Work task. Starting with the line that holds "The height and", reproduce each line through the last one of the data, exactly as written. Pictures are not copied.

Dataset records
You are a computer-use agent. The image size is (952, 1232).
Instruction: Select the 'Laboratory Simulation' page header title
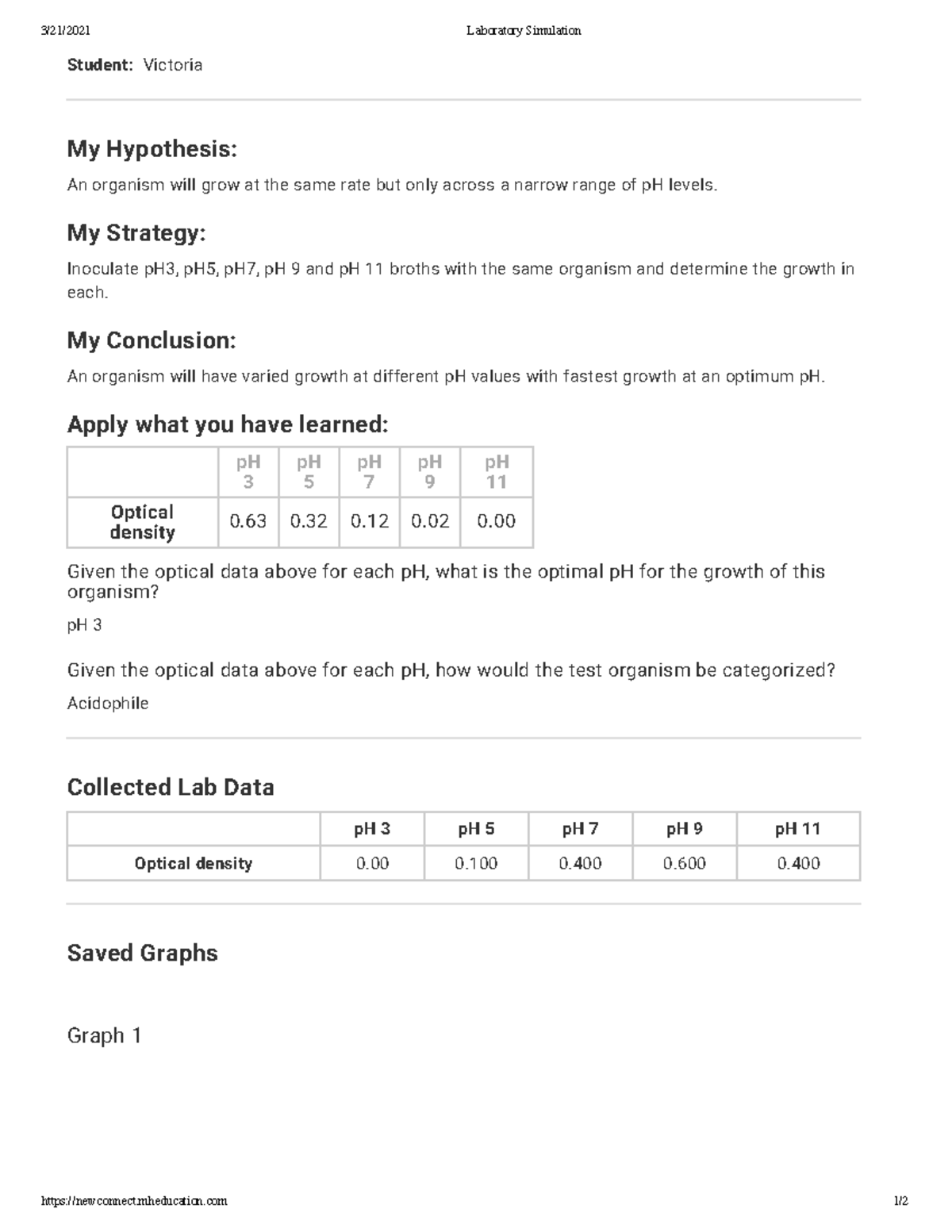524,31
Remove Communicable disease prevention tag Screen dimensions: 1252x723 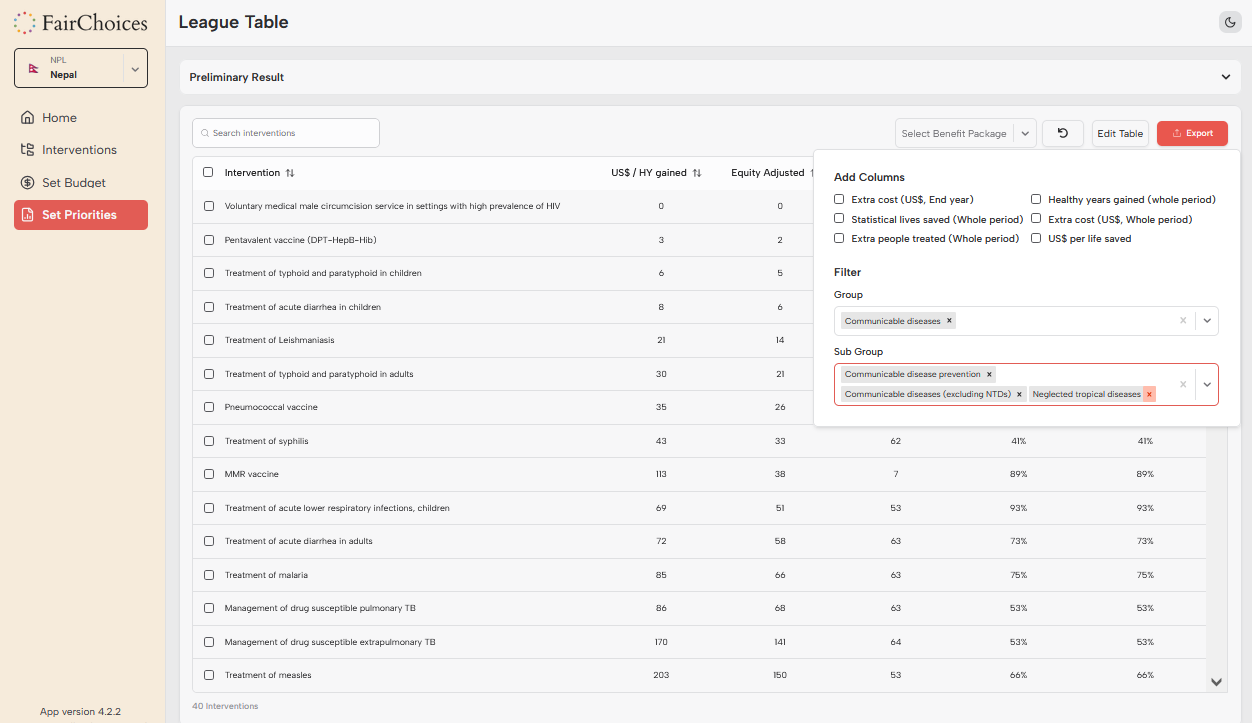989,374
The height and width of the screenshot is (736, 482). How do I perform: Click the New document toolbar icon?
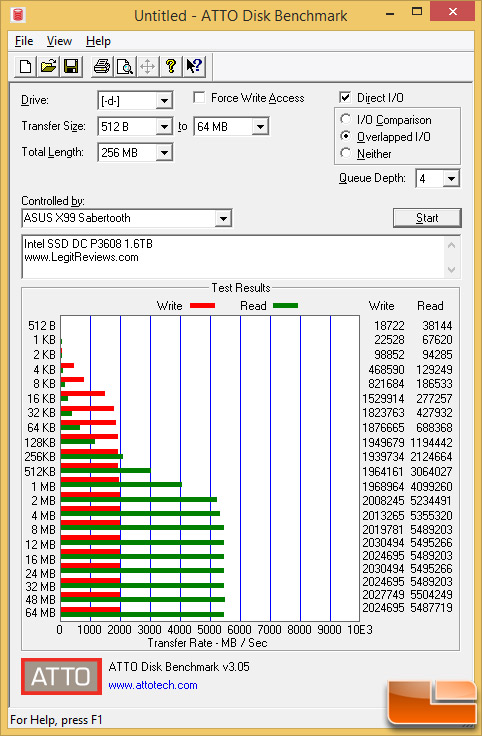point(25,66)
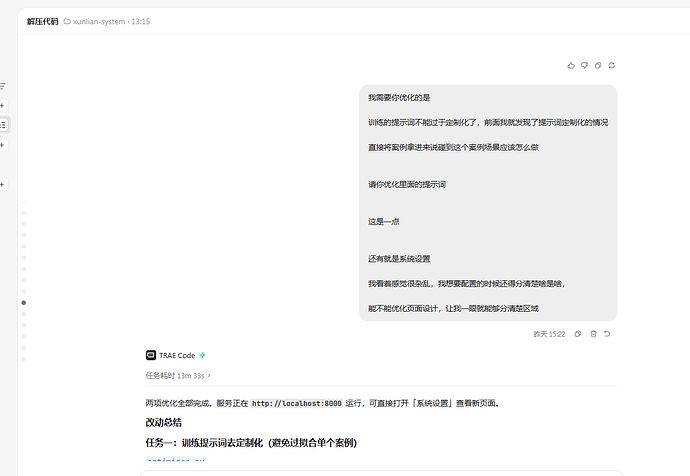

Solution to the exercise.
The height and width of the screenshot is (736, 482). How do I perform: Click the New document toolbar icon?
point(25,66)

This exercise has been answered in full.